2

I explain my problem to you:
When I do PHP curls on some site or want to display the source code of the page element is missing a lot. I think some part is called by a script or something.
Could someone help me view the entire code with Curl PHP.


To duplicate my problem go to Facebook or LinkedIn and right click on the page and "View the source code of the page", in this you don't see all the page content but when for example you right click and "inspect an element" You can. Thank you in advance

  • 2
    As I understand it (which may turn out to be "not at all"...), your browser downloads the initial page code, which is the same as you receive using CURL. It then executes the code inside that page, which populates the other page elements, so I believe you'll have to simulate that. Does the site you are trying to access not offer an API to access the information you need? – droopsnoot Nov 08 '21 at 09:30
  • Thank you for your response, yes there is a access to an API i'l try to access it. – Adam Garchi Nov 08 '21 at 09:42

1 Answers1

0

CURL can't do this. It's not designed to render HTML or execute JavaScript.

A lot of the content on Facebook, LinkedIn, Twitter and many other pages is loaded through different ways. (like fetch()-requests or WebSocket-Events)

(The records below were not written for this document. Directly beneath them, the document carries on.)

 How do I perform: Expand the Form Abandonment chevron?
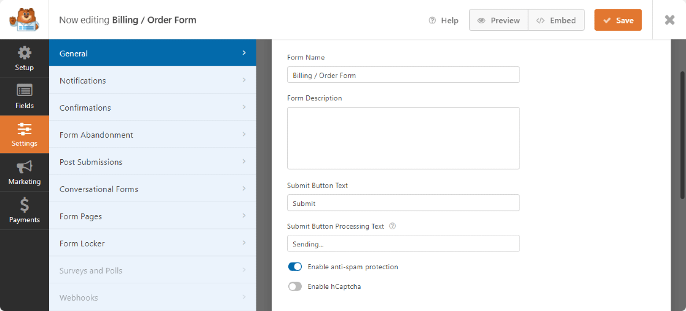coord(244,135)
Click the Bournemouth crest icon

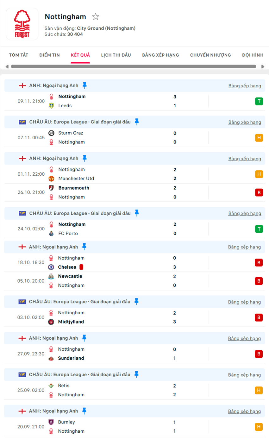[51, 188]
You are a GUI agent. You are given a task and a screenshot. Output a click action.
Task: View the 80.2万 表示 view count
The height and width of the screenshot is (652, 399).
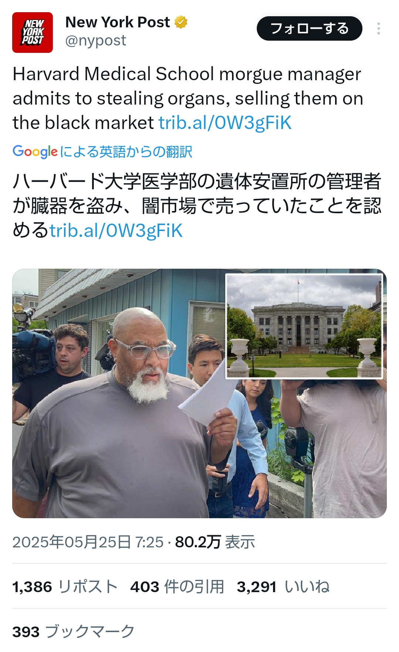click(215, 542)
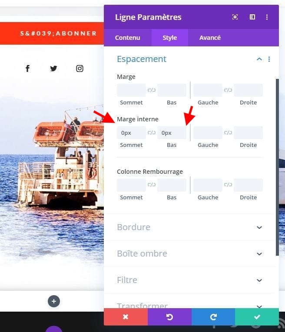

Some nodes you can see in the inspector are not part of the original document (which you are viewing with "view source" or curl downloads). What you see on the inspector is everything currently held in memory, which was partially (or completely) created with a scripting language.

This is basically done to

  • reduce the load on servers as it doesn't have to generate the whole page on every request
  • reduce traffic on clients and servers (no need to reload the header-data and/or scripts over and over again)

If you need data from a rendered site, you should either check if the website provides an API which gives you the data you are looking for or use one of the cli-rendering-engines from this answer.

Christopher
  • 3,124
  • 2
  • 12
  • 29